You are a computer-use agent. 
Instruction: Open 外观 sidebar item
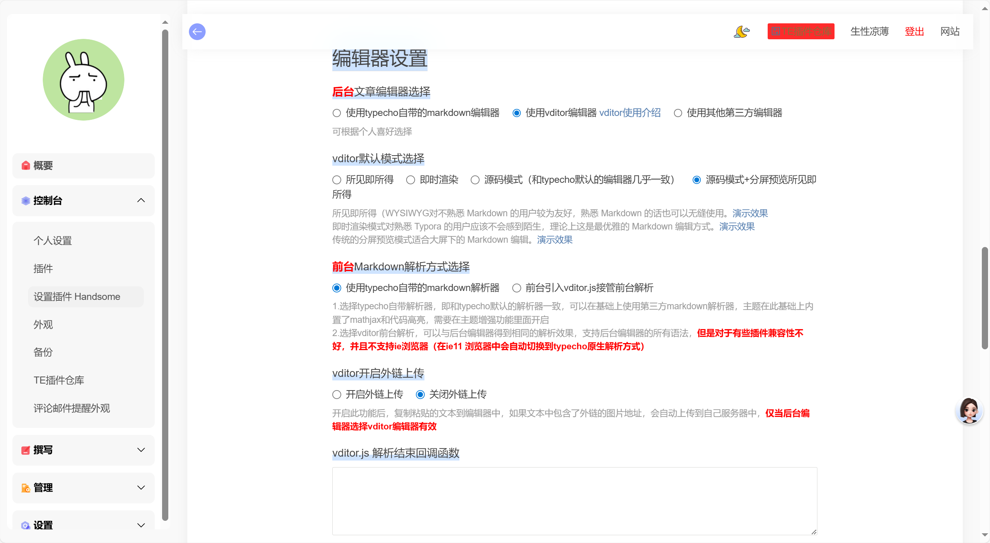tap(43, 325)
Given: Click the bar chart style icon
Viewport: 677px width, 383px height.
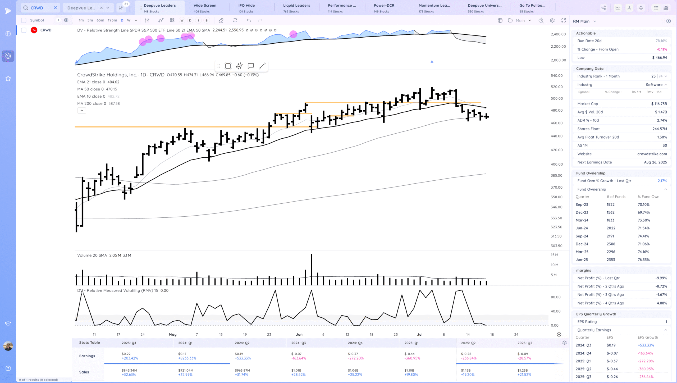Looking at the screenshot, I should (x=147, y=20).
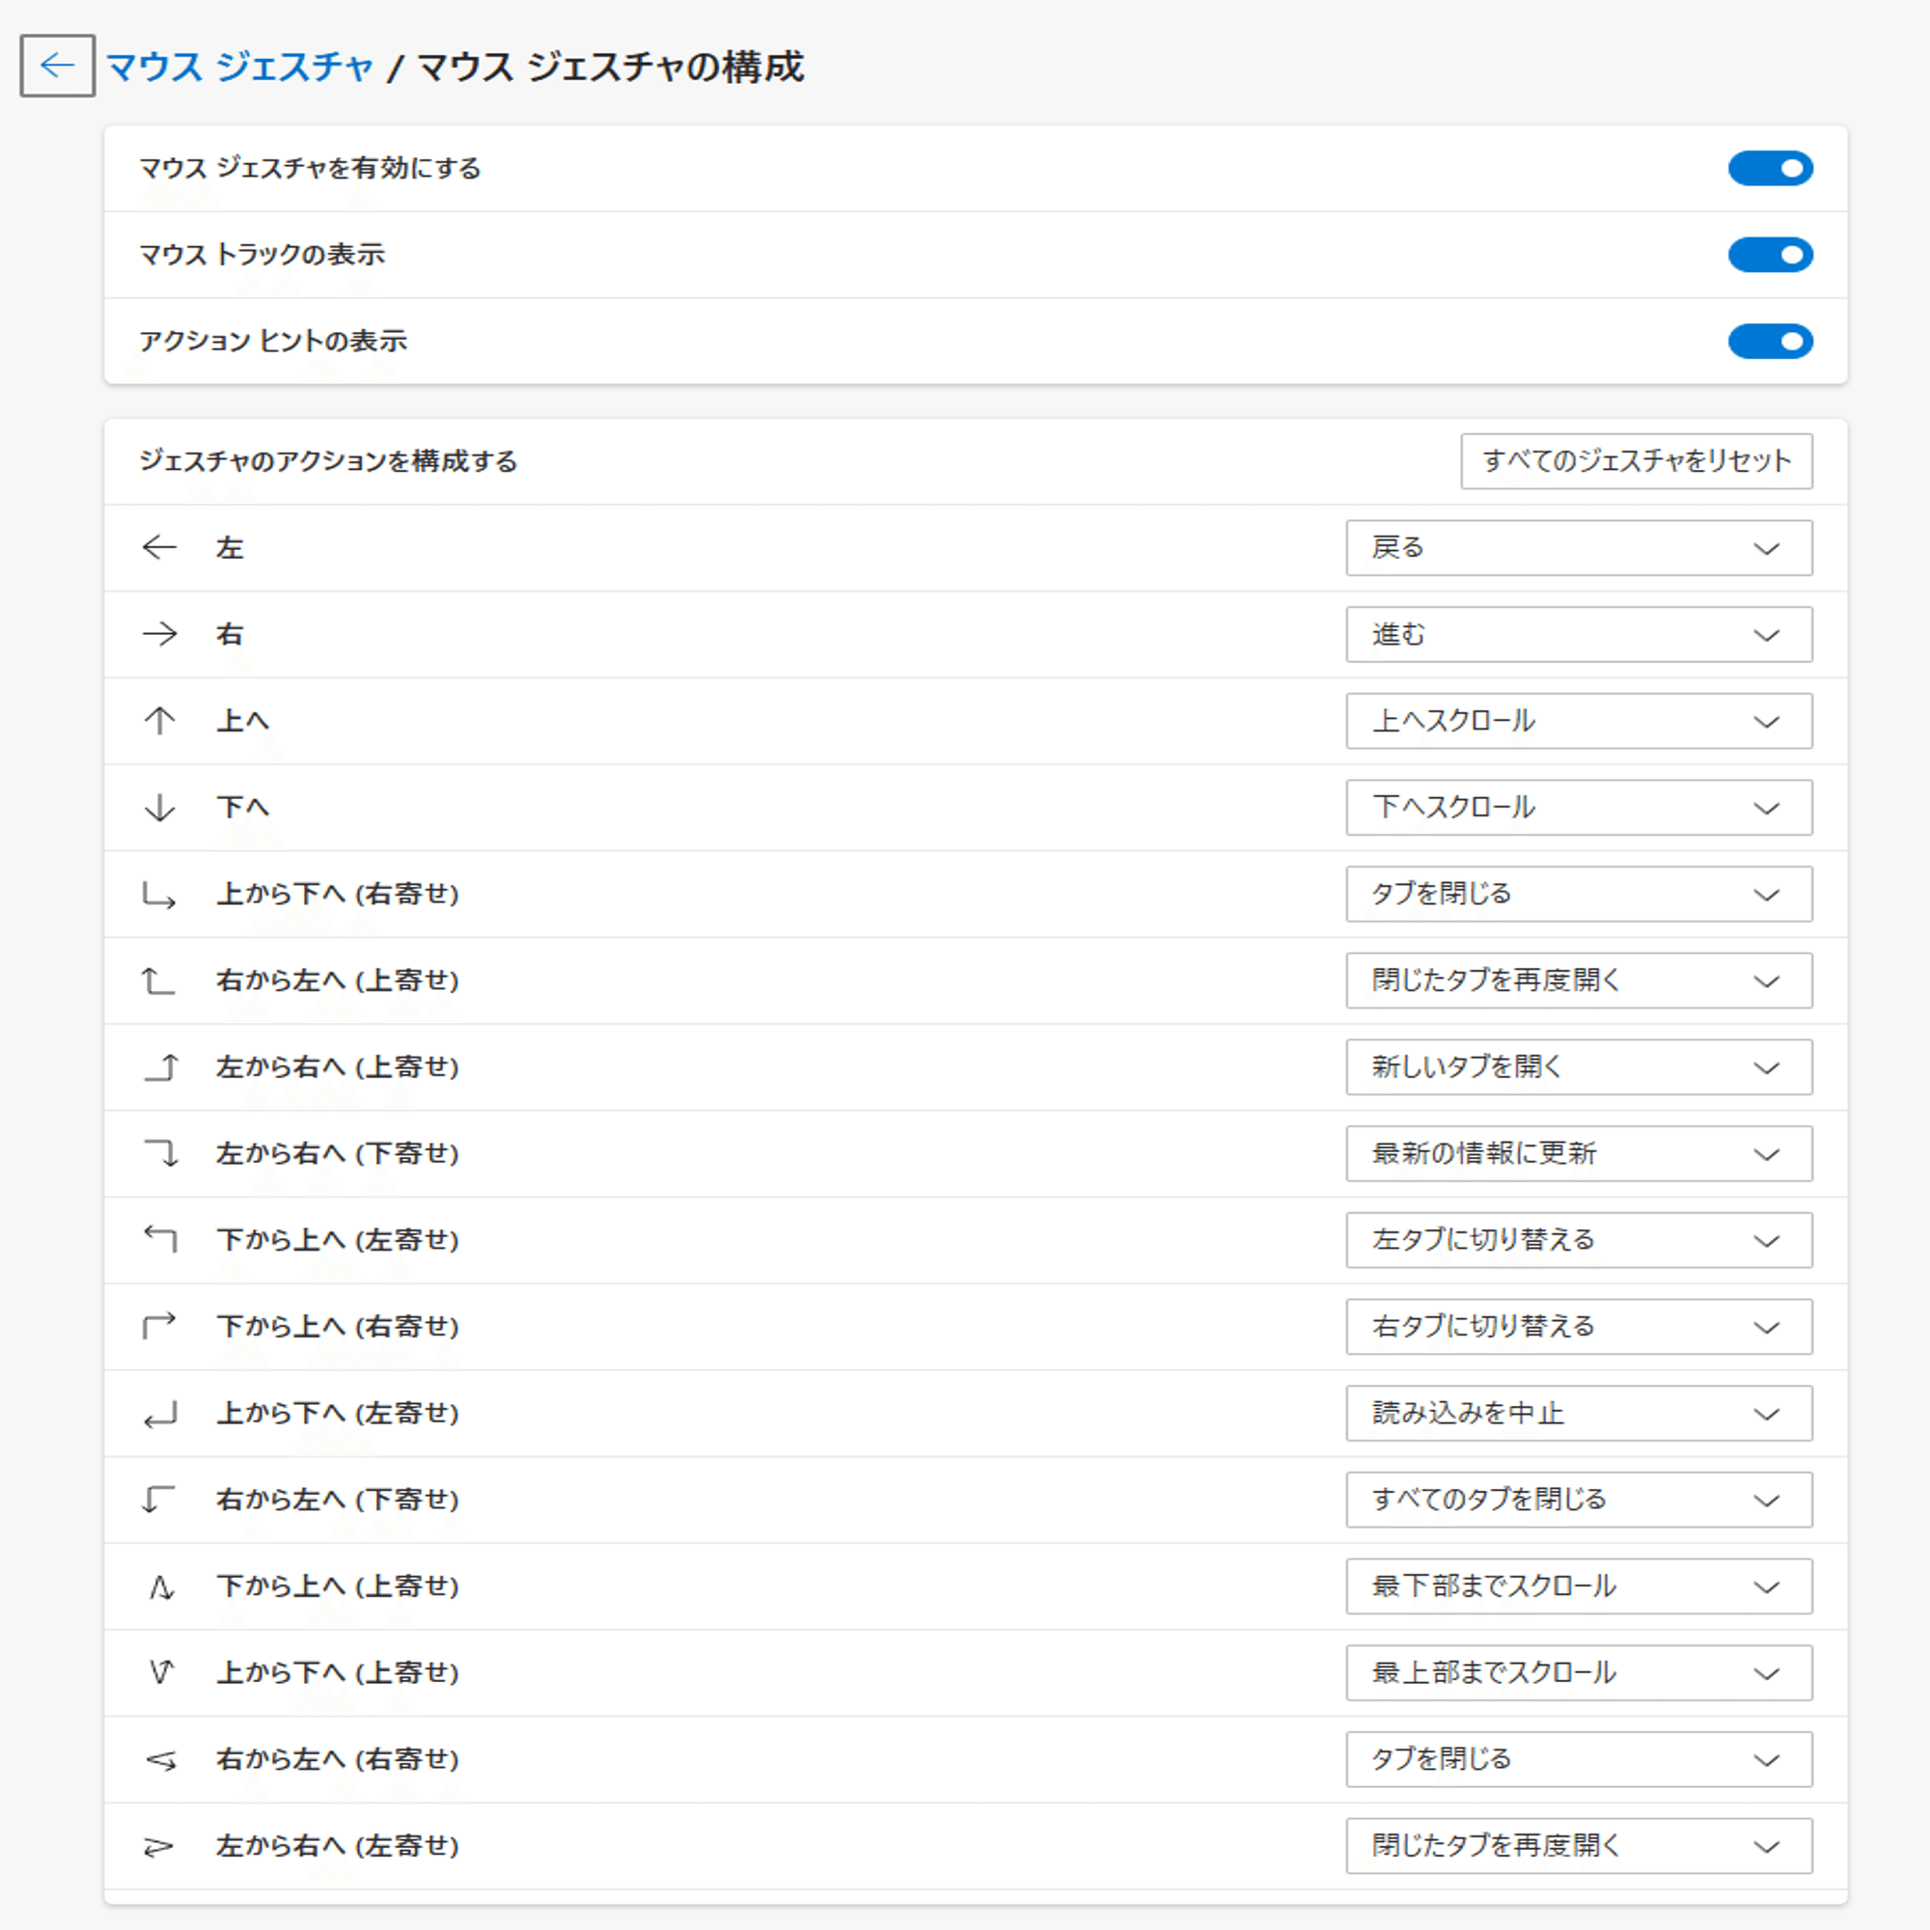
——
- Task to carry out: Copy the listing above verbatim; the pictures it contains are to stay out.

- Exercise response:
You are a computer-use agent. 
Instruction: Open 外观 sidebar item
tap(43, 325)
Given: Click the bar chart style icon
Viewport: 677px width, 383px height.
Looking at the screenshot, I should (x=147, y=20).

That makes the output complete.